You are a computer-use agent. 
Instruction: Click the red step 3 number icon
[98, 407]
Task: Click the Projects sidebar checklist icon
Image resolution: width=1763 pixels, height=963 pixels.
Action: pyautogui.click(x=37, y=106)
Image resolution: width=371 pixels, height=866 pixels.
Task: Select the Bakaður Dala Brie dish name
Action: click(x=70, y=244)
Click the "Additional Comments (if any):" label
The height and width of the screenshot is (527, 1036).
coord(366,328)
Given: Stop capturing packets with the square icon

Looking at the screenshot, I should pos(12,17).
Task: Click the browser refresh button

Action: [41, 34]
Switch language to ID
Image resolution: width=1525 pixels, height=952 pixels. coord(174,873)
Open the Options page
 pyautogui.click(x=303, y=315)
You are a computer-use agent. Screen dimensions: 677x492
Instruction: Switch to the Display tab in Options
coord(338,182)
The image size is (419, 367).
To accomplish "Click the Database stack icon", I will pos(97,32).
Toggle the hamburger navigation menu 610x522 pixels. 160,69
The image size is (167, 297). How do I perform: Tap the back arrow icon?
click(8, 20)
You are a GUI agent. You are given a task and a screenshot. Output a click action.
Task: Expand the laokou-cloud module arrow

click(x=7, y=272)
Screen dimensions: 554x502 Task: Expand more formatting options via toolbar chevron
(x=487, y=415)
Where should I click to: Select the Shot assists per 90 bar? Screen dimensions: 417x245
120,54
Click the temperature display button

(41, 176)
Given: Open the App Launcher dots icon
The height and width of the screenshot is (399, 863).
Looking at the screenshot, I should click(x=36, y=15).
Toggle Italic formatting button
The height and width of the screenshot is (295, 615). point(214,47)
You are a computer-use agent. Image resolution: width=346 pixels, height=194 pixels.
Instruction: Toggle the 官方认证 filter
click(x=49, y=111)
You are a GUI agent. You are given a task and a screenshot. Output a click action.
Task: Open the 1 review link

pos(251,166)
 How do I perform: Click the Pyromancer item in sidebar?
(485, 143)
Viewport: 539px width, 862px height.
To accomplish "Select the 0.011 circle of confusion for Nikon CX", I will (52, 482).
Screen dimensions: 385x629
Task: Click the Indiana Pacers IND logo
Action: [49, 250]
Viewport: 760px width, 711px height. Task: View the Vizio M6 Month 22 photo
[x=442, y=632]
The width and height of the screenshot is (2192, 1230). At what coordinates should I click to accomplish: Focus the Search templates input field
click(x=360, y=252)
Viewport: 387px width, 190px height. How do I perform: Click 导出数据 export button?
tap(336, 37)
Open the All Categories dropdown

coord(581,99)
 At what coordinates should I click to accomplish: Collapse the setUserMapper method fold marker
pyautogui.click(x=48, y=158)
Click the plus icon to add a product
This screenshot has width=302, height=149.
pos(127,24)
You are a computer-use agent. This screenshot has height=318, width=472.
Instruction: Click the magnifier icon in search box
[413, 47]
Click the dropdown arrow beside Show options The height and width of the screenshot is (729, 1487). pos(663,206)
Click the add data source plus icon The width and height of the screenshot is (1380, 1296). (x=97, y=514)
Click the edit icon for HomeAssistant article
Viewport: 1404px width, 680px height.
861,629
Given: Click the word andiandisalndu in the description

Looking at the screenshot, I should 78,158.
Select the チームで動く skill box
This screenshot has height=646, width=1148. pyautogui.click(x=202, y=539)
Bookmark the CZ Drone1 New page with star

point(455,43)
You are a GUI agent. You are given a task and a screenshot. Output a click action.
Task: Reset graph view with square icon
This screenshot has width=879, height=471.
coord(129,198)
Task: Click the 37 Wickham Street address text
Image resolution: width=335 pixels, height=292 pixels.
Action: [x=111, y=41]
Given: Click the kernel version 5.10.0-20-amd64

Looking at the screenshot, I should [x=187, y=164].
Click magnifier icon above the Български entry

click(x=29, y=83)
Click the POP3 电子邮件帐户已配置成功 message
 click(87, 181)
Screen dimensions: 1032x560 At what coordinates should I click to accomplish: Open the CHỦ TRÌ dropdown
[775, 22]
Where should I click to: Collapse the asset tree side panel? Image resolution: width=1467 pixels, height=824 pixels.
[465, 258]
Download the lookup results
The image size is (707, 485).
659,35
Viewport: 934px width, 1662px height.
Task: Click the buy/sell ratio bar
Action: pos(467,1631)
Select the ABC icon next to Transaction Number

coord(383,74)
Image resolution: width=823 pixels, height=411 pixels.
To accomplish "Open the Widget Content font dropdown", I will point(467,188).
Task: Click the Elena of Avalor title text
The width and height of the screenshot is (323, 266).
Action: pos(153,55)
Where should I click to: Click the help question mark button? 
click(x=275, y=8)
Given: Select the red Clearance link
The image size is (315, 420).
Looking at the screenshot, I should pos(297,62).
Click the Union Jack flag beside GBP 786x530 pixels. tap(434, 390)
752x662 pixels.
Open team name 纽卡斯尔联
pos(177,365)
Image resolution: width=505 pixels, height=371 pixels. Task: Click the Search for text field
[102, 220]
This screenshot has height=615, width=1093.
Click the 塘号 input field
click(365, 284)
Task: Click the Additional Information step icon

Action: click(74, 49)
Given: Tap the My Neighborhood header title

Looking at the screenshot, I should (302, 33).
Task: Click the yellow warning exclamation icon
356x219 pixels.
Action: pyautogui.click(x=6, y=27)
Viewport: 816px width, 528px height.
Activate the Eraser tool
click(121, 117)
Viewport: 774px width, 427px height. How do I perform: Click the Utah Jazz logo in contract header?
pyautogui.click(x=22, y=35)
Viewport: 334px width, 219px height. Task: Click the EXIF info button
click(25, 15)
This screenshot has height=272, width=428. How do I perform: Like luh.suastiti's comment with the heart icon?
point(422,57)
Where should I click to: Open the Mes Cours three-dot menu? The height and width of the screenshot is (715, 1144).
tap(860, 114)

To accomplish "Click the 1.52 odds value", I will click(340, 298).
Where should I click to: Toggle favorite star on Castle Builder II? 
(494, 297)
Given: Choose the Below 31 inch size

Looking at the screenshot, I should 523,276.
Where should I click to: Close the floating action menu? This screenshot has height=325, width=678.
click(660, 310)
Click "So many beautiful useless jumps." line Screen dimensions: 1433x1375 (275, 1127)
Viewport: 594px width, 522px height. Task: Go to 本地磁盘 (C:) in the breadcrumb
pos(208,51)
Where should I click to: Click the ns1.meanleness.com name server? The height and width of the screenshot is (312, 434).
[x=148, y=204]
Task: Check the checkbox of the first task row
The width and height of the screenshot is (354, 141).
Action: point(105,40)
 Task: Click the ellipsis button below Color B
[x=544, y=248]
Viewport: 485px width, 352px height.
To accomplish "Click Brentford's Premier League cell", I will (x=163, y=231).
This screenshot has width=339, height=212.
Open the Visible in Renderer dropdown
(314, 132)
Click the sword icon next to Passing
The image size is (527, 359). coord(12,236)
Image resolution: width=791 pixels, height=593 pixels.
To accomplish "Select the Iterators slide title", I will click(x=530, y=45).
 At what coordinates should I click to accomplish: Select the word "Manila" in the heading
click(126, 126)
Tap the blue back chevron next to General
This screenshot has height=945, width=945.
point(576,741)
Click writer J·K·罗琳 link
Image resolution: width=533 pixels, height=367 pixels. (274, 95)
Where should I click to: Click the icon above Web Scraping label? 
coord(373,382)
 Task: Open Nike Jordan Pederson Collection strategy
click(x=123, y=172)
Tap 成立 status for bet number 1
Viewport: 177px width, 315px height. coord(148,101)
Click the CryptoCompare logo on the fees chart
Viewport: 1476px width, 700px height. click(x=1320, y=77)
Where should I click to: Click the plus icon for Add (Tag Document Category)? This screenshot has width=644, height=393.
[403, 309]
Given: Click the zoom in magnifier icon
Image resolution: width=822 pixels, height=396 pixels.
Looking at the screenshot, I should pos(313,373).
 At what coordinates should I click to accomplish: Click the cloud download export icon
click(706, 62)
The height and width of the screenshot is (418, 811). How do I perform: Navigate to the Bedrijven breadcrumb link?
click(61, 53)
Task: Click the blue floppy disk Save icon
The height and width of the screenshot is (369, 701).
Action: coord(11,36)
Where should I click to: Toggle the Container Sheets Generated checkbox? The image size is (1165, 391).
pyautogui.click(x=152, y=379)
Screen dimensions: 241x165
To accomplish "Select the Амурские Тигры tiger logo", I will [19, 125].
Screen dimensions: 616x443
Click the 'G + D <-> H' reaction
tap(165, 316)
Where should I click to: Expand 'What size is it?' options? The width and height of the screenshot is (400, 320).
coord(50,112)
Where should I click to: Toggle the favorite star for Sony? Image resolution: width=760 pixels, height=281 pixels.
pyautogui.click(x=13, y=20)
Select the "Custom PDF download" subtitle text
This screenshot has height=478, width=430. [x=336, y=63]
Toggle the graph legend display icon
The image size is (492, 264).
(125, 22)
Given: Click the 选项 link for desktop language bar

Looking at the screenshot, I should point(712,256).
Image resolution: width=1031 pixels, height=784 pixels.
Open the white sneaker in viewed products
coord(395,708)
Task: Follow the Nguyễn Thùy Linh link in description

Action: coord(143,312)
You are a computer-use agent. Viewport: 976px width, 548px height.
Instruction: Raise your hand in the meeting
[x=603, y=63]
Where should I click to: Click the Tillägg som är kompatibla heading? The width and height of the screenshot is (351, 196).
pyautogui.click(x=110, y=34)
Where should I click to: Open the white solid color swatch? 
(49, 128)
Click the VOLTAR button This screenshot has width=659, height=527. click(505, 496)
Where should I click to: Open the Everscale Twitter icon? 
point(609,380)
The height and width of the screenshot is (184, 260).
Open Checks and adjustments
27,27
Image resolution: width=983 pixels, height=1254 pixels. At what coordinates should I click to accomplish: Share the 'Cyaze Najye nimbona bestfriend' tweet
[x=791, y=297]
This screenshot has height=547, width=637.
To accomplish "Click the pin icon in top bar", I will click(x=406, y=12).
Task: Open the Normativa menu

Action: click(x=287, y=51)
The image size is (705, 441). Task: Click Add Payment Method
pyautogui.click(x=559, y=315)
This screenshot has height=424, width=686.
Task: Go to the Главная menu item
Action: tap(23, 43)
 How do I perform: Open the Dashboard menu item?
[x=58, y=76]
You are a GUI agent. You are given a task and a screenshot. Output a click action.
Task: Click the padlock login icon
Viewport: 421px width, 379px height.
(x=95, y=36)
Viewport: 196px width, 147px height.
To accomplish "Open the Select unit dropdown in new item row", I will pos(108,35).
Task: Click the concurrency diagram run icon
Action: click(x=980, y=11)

■ ■ ■ ■ ■ ■ ■

> **Work to complete**: Your answer must be a single number: the count of lines above that hold the word "beside".

> **Final answer**: 2